AVAILABLE DATA:
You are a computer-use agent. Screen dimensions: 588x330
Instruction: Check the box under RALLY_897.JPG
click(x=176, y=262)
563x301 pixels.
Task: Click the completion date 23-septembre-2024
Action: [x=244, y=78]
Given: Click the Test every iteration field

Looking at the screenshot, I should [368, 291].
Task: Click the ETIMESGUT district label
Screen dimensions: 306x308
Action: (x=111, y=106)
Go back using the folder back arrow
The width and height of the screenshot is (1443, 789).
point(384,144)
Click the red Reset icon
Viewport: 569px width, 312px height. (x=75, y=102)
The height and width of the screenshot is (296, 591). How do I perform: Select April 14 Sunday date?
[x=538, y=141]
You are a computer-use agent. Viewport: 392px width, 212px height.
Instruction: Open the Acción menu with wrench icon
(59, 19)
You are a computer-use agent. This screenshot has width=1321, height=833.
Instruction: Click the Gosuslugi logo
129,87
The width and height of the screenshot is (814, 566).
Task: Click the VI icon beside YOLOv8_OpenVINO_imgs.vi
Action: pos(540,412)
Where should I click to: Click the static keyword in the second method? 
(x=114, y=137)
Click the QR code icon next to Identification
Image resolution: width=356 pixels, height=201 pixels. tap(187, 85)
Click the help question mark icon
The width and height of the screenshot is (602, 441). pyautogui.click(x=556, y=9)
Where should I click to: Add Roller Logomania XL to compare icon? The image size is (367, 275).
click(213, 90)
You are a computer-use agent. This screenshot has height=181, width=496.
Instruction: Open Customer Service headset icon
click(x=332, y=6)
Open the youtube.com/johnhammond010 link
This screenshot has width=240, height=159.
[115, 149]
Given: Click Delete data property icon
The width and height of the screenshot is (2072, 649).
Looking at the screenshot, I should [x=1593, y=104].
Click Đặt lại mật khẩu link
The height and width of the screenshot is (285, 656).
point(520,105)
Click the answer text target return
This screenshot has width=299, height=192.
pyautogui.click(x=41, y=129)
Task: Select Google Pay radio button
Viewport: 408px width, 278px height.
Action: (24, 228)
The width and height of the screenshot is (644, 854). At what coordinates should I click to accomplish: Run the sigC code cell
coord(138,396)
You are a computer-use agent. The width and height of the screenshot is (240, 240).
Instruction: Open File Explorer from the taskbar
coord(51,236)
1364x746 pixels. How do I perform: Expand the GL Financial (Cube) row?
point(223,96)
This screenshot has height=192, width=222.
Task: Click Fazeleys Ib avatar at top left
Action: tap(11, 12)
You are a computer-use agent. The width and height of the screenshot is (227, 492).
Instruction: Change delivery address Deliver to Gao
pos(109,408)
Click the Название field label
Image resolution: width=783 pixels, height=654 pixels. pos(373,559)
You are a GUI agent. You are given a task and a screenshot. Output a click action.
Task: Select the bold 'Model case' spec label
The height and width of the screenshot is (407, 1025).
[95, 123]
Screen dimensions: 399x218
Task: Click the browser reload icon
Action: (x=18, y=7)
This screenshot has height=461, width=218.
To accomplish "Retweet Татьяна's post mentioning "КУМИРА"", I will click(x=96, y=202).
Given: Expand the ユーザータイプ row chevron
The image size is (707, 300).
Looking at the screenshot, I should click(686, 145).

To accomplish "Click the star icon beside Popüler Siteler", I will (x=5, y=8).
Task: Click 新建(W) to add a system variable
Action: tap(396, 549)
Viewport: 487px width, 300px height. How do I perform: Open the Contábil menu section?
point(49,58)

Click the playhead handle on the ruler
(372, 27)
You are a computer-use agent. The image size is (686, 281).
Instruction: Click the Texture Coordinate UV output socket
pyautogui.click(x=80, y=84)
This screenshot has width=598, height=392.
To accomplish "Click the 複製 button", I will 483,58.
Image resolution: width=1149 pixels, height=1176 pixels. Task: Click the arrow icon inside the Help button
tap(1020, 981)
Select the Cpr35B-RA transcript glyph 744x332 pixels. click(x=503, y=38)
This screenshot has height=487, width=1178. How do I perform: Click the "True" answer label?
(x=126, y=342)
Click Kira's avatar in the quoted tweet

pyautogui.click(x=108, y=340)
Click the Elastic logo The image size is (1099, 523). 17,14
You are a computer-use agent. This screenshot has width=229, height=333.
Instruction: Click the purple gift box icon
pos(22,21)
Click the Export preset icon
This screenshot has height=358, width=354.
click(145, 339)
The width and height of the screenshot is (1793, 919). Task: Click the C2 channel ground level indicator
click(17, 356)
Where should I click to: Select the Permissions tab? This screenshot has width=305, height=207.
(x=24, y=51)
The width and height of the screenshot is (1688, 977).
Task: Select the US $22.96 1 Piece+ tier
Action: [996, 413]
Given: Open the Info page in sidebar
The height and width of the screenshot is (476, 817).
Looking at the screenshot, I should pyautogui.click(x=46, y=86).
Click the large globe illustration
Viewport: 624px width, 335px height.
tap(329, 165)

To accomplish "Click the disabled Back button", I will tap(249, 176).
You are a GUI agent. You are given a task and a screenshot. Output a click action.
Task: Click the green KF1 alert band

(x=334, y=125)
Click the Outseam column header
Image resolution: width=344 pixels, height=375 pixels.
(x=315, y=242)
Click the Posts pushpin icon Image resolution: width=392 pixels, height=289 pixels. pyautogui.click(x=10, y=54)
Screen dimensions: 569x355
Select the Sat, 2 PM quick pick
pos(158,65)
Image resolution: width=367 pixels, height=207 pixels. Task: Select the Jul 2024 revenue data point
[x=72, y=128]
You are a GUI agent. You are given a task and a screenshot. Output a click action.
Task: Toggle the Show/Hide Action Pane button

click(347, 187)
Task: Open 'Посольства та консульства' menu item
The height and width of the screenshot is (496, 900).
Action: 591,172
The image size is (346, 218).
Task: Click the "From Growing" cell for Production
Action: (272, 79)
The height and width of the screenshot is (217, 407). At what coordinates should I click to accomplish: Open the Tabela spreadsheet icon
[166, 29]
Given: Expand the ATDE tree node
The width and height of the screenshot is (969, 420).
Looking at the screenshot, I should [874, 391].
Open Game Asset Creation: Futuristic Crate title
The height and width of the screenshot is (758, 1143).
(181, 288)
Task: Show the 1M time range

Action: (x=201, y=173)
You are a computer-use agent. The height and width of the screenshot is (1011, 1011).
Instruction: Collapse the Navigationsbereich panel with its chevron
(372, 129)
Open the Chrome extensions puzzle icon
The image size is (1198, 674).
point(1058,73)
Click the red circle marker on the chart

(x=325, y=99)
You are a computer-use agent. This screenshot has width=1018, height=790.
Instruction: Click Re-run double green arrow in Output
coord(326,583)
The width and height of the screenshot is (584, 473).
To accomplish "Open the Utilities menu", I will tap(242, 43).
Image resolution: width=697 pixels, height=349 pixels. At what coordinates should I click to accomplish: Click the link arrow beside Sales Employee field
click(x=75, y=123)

PROBLEM REQUIREMENTS: Going through the records above, count the lines that include the word "computer". Give the number alone.

SOLUTION: 10